The tasks:
1. Summarize the ttrace manual page in two sentences.
2. Resume the ttrace manual page after its last line and keep writing it.

Text extract:
□ □ □ □

[comment {-*- tcl -*- doctools manpage}]
[manpage_begin ttrace n 2.8]
[moddesc {Tcl Threading}]
[titledesc {Trace-based interpreter initialization}]
[require Tcl 8.4]
[require Thread [opt 2.8]]

[description]
This package creates a framework for on-demand replication of the
interpreter state across threads in an multithreading application.
It relies on the mechanics of Tcl command tracing and the Tcl
[cmd unknown] command and mechanism.
[para]
The package requires Tcl threading extension but can be alternatively
used stand-alone within the AOLserver, a scalable webserver from
America Online.

□ □ □ □

[Records for locating words and elements]
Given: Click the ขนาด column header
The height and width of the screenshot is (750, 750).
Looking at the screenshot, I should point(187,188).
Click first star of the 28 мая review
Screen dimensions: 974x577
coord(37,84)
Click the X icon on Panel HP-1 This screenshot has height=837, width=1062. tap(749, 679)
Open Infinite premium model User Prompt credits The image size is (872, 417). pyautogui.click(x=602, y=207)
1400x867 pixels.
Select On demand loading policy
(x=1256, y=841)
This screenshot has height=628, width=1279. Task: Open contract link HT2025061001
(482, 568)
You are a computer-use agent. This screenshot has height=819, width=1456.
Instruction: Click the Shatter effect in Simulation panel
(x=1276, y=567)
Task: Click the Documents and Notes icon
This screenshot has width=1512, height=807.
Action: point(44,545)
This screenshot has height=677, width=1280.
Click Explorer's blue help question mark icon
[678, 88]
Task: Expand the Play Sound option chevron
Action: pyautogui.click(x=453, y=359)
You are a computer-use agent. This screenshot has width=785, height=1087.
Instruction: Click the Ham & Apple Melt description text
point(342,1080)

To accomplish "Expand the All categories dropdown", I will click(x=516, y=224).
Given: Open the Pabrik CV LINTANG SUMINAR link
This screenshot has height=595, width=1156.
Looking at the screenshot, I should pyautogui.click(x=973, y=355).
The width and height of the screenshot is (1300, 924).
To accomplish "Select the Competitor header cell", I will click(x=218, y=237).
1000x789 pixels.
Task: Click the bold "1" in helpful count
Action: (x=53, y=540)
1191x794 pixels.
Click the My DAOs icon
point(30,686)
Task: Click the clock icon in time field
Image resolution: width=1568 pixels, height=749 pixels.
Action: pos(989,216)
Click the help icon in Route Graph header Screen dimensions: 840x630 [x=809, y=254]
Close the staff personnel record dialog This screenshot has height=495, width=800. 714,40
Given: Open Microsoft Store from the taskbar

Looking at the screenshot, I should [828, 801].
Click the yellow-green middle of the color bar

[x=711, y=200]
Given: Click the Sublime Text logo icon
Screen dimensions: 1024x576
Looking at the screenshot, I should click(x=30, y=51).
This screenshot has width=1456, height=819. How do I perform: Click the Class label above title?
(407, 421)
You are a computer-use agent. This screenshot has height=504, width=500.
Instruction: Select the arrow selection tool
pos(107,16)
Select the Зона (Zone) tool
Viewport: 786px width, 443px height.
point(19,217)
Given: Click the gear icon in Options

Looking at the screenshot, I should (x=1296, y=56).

□ □ □ □

Answer set:
1. The ttrace package provides a framework for on-demand replication of interpreter state across threads in a multithreading application. It relies on Tcl command tracing and the Tcl unknown command and mechanism, and it requires the Tcl threading extension, though it can also be used stand-alone within AOLserver, a scalable webserver from America Online.

2.
[para]
In a nutshell, a short sample illustrating the usage of the ttrace
with the Tcl threading extension:

[example {

    % package require Ttrace
    2.8.2

    % set t1 [thread::create {package require Ttrace; thread::wait}]
    tid0x1802800

    % ttrace::eval {proc test args {return test-[thread::id]}}
    % thread::send $t1 test
    test-tid0x1802800

    % set t2 [thread::create {package require Ttrace; thread::wait}]
    tid0x1804000

    % thread::send $t2 test
    test-tid0x1804000

}]
[para]
As seen from above, the [cmd ttrace::eval] and [cmd ttrace::update]
commands are used to create a thread-wide definition of a simple
Tcl procedure and replicate that definition to all, already existing
or later created, threads.

[section {USER COMMANDS}]
This section describes user-level commands. Those commands can be
used by script writers to control the execution of the tracing
framework.

[list_begin definitions]

[call [cmd ttrace::eval] [arg arg] [opt {arg ...}]]

This command concatenates given arguments and evaluates the resulting
Tcl command with trace framework enabled. If the command execution
was ok, it takes necessary steps to automatically propagate the
trace epoch change to all threads in the application.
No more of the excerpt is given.